FS#56008 - [rsync] ProtectHome=on breaks rsync on homedirs
Attached to Project:
Arch Linux
Opened by Geert Hendrickx (ghen) - Monday, 16 October 2017, 08:44 GMT
Last edited by Christian Hesse (eworm) - Wednesday, 24 June 2020, 13:52 GMT
Opened by Geert Hendrickx (ghen) - Monday, 16 October 2017, 08:44 GMT
Last edited by Christian Hesse (eworm) - Wednesday, 24 June 2020, 13:52 GMT
|
Details
Description:
ProtectHome=on was added to rsyncd unit file in version 3.1.2-4 This obviously breaks rsyncing of home directories between servers (it can no longer even list the /home/* directories). Although this flag is useful for network services in general, I think rsyncd is a bad candidate. Please rollback. |
This task depends upon
Closed by Christian Hesse (eworm)
Wednesday, 24 June 2020, 13:52 GMT
Reason for closing: Not a bug
Additional comments about closing: this is now upstream behavior
Wednesday, 24 June 2020, 13:52 GMT
Reason for closing: Not a bug
Additional comments about closing: this is now upstream behavior
If you want to enable access to home directories create a drop in replacement file /etc/systemd/rsyncd.service.d/home.conf with these lines:
[Service]
ProtectHome=off
Is that a way to go for you?
I do agree it's a very useful protection in general, and I think many more daemons should get it by default, but rsync as a backup tool is probably a special case.
[ftp]
path = /home/ftp
comment = ftp export area
Thank you for your good work and security thinking! But I think the example from the manual should work.
I still would recommend rolling back, but if this is not going to happen I think it would be good if the package warned users during installation/upgrade about the issue with home directories that "ProtectHome=on" introduces, maybe pointing them to https://wiki.archlinux.org/index.php/Rsync#rsync_daemon.
I had also several rsyncd broken by these change. The logic of disabling accesses to some arbitrarily chosen directories because of potential bugs could be applied to a lot of daemon, like http servers and others, and will create useless configuration difficulties.

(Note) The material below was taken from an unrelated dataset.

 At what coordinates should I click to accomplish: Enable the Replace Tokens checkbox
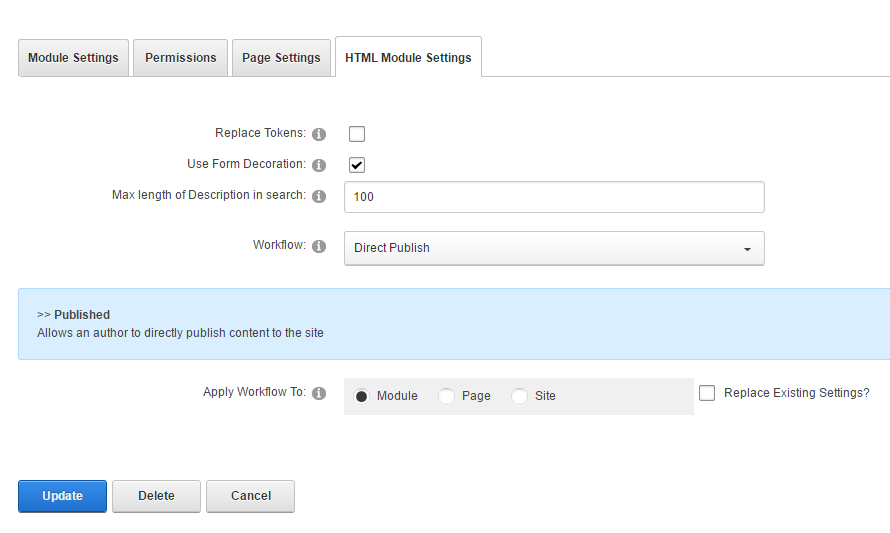point(357,134)
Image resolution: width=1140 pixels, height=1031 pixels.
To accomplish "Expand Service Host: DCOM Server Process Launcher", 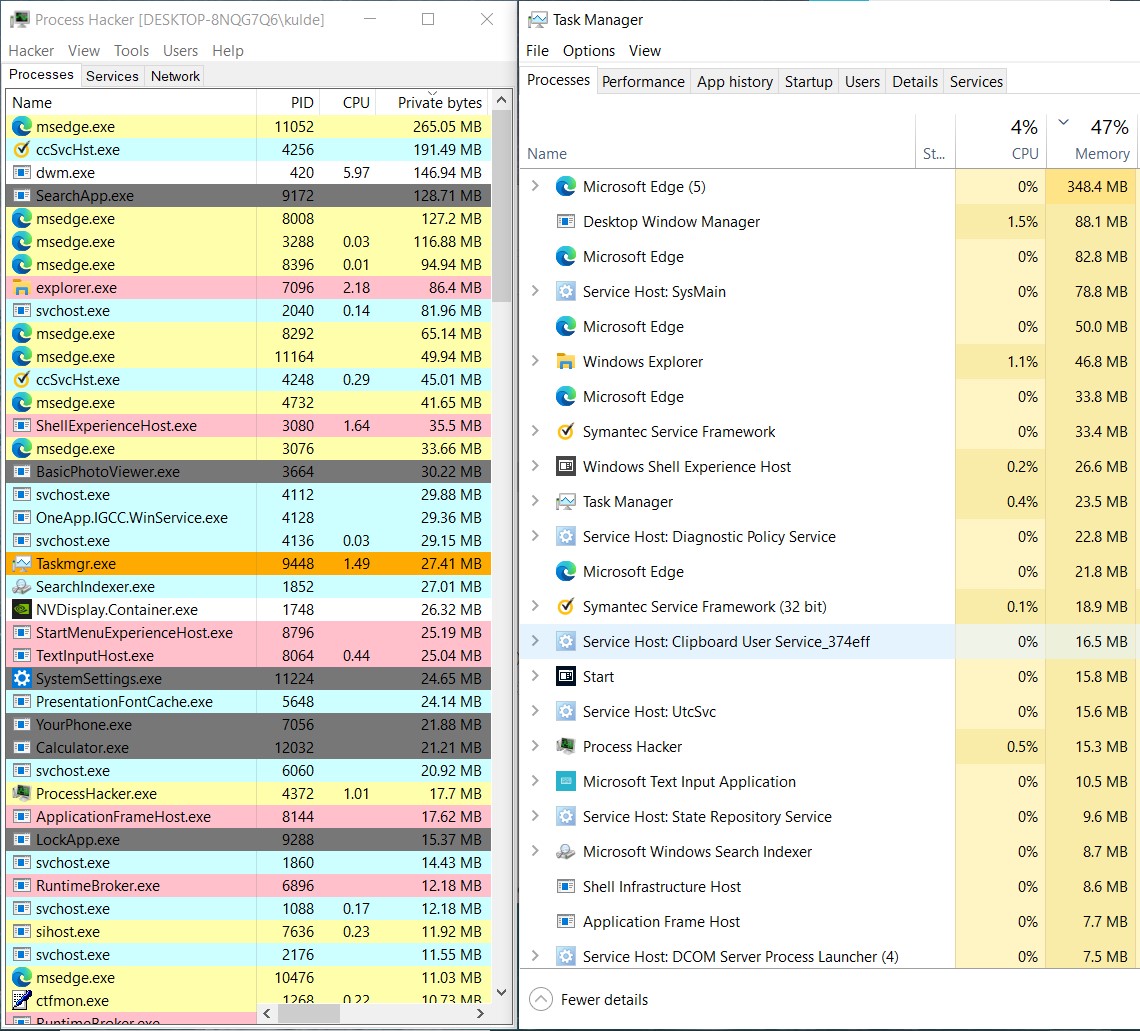I will (x=535, y=957).
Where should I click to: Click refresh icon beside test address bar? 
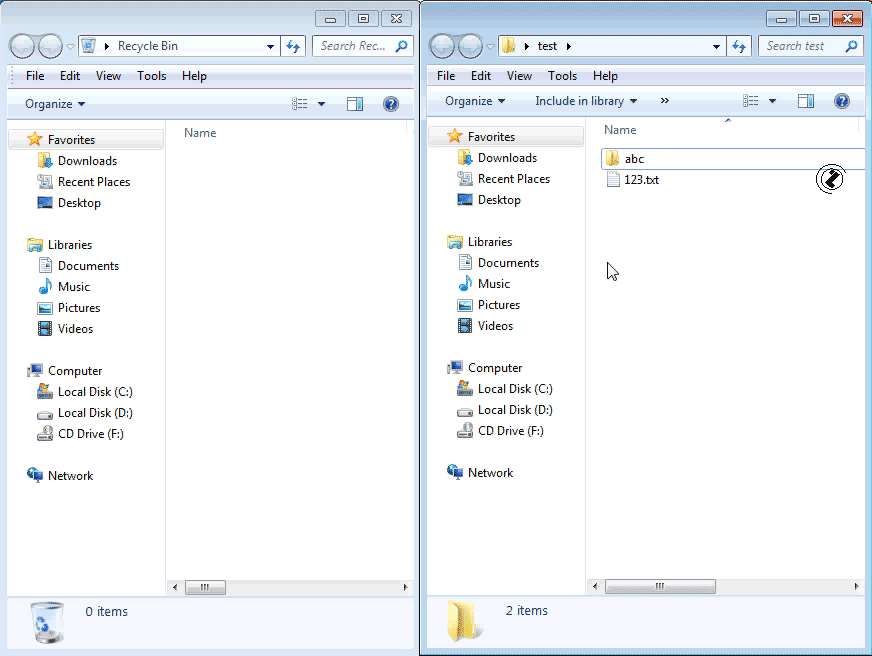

Rsyncd is a file transfer daemon, adding these options break the regular way of using rsync for theoretical security improvements. That's not the expected behaviour! Not to mention that data can be everywhere else, and with the same logic, we should forbid everything. That already what we do by not starting the daemon automatically (like Debian, etc) after installation.
Looks like this concerns more people than I initially thought. Ok, let's undo the change.
How about ProtectSystem=full? Do we want to keep this or drop it as well?
ProtectSystem=full is also limiting the expected behaviour of rsyncd; there are read only / write only options in configuration file. If we keep this in the service, this will perturb configuration.
PrivateDevices is also faking the view of the file tree by rsyncd. I think we should not do that too, rsyncd is a file system copy transfer which should not be faked by its service file.
NoNewPrivileges looks like improving security without breaking.
So my opinion would be to rollback at least ProtectSystem, ProtectHome and PrivateDevices.
I think the extra layer of security one can get by editing the unit file with ProtectHome/ProtectSystem/PrivateDevices=yes in those cases where it could make sense could be mentioned in a note on the wiki under the "Rsync daemon" paragraph, but should definitely not be enforced upon users by the package's unit file since this interfere with the daemon's expected behaviour.